- YOUR INSTRUCTIONS -
Transcribe the stretch from "The electronic circuits, which" through "based adder circuit." in the op-amp arithmetic circuits page below.

- PAGE EXTRACT -
- - - - - - -

In the previous chapter, we discussed about the basic applications of op-amp. Note that they come under the linear operations of an op-amp. In this chapter, let us discuss about arithmetic circuits, which are also linear applications of op-amp.
The electronic circuits, which perform arithmetic operations are called as arithmetic circuits. Using op-amps, you can build basic arithmetic circuits such as an adder and a subtractor. In this chapter, you will learn about each of them in detail.
An adder is an electronic circuit that produces an output, which is equal to the sum of the applied inputs. This section discusses about the op-amp based adder circuit.
An op-amp based adder produces an output equal to the sum of the input voltages applied at its inverting terminal. It is also called as a summing amplifier, since the output is an amplified one.
The circuit diagram of an op-amp based adder is shown in the following figure −
In the above circuit, the non-inverting input terminal of the op-amp is connected to ground. That means zero volts is applied at its non-inverting input terminal.
According to the virtual short concept, the voltage at the inverting input terminal of an op-amp is same as that of the voltage at its non-inverting input terminal. So, the voltage at the inverting input terminal of the op-amp will be zero volts.
The nodal equation at the inverting input terminal's node is
$$\frac{0-V_1}{R_1}+\frac{0-V_2}{R_2}+\frac{0-V_0}{R_f}=0$$
$$=>\frac{V_1}{R_1}-\frac{V_2}{R_2}=\frac{V_0}{R_f}$$
$$=>V_{0}=R_{f}\left(\frac{V_1}{R_1}+\frac{V_2}{R_2}\right)$$
If $R_{f}=R_{1}=R_{2}=R$, then the output voltage $V_{0}$ will be −
$$V_{0}=-R{}\left(\frac{V_1}{R}+\frac{V_2}{R}\right)$$
$$=>V_{0}=-(V_{1}+V_{2})$$
Therefore, the op-amp based adder circuit discussed above will produce the sum of the two input voltages $v_{1}$ and $v_{1}$, as the output, when all the resistors present in the circuit are of same value. Note that the output voltage $V_{0}$ of an adder circuit is having a negative sign, which indicates that there exists a 1800 phase difference between the input and the output.
A subtractor is an electronic circuit that produces an output, which is equal to the difference of the applied inputs. This section discusses about the op-amp based subtractor circuit.
An op-amp based subtractor produces an output equal to the difference of the input voltages applied at its inverting and non-inverting terminals. It is also called as a difference amplifier, since the output is an amplified one.
The circuit diagram of an op-amp based subtractor is shown in the following figure −
Now, let us find the expression for output voltage $V_{0}$ of the above circuit using superposition theorem using the following steps −
Firstly, let us calculate the output voltage $V_{01}$ by considering only $V_{1}$.

- - - - - - -

(Stored data)
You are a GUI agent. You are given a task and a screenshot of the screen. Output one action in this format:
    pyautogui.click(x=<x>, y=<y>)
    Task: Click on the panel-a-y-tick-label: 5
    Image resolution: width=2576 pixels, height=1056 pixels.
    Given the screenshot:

- - - - - - -

- WRITTEN SOLUTION -
The electronic circuits, which perform arithmetic operations are called as arithmetic circuits. Using op-amps, you can build basic arithmetic circuits such as an adder and a subtractor. In this chapter, you will learn about each of them in detail.
An adder is an electronic circuit that produces an output, which is equal to the sum of the applied inputs. This section discusses about the op-amp based adder circuit.